Dataset entries:
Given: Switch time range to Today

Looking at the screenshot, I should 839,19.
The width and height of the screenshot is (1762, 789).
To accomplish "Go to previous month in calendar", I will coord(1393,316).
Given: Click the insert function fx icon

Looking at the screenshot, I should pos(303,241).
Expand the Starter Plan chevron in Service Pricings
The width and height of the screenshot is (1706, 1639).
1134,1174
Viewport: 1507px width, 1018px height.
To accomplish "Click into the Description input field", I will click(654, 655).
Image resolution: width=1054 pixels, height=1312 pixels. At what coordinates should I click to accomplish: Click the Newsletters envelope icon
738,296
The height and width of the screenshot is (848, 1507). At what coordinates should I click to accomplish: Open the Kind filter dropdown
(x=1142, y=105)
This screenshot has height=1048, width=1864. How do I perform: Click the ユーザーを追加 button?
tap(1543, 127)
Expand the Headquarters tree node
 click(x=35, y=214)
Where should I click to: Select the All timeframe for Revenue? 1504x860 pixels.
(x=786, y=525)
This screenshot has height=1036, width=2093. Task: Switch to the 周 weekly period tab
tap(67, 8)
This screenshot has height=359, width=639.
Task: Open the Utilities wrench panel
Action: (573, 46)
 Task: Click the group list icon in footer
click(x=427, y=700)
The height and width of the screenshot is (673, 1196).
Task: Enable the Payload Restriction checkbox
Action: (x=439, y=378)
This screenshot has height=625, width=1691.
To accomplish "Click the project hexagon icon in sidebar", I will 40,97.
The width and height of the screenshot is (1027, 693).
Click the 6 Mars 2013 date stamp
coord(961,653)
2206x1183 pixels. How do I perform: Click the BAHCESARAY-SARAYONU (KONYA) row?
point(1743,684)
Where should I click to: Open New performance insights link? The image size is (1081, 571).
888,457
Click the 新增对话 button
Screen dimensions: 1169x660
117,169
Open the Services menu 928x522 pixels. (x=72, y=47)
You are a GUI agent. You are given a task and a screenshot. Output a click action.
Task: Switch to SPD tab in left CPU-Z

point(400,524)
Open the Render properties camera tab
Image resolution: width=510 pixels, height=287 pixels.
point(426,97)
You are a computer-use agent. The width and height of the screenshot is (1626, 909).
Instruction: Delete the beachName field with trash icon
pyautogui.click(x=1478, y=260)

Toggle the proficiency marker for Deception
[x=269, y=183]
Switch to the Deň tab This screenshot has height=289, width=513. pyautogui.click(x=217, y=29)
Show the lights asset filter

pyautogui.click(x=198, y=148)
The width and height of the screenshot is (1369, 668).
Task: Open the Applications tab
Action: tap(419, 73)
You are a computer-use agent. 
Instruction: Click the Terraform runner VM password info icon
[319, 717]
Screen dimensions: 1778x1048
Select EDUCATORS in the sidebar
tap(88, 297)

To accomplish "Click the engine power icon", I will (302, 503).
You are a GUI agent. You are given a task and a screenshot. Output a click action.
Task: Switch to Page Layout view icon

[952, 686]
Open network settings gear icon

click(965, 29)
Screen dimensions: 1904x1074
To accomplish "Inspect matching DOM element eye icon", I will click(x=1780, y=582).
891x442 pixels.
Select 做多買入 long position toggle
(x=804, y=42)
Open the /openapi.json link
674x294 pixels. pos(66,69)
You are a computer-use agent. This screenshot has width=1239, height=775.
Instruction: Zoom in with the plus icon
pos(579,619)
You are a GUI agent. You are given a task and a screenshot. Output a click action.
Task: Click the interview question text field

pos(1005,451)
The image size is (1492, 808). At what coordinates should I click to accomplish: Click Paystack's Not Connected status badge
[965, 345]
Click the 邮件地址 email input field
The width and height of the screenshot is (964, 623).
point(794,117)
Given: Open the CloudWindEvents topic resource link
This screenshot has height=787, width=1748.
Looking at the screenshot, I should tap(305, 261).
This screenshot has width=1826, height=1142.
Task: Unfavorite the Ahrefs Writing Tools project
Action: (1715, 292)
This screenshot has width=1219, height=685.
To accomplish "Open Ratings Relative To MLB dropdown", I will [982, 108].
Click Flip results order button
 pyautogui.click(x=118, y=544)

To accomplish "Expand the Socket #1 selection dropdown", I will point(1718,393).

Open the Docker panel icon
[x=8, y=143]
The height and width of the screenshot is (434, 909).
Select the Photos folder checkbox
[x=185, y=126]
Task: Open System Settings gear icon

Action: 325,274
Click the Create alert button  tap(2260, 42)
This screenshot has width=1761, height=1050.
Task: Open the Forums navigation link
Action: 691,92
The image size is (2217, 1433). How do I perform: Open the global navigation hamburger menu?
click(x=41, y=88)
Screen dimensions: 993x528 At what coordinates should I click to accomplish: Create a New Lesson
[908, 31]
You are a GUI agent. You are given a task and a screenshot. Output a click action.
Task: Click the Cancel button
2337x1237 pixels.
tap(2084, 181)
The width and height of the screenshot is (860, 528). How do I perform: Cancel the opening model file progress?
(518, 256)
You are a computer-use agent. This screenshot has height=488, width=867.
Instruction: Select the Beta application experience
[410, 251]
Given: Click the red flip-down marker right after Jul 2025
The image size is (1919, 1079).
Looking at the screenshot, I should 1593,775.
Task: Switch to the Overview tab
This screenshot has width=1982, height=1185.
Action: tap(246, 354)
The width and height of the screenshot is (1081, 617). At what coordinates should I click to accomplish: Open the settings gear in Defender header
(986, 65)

▸ YOUR OBJECTIVE:
Set down only the lines above that fall between the line holding "has height=488, width=867." and the line holding "Task: Switch to the Overview tab", inclusive, keeping each exact.

▸ FINISHED TASK:
You are a computer-use agent. This screenshot has height=488, width=867.
Instruction: Select the Beta application experience
[410, 251]
Given: Click the red flip-down marker right after Jul 2025
The image size is (1919, 1079).
Looking at the screenshot, I should 1593,775.
Task: Switch to the Overview tab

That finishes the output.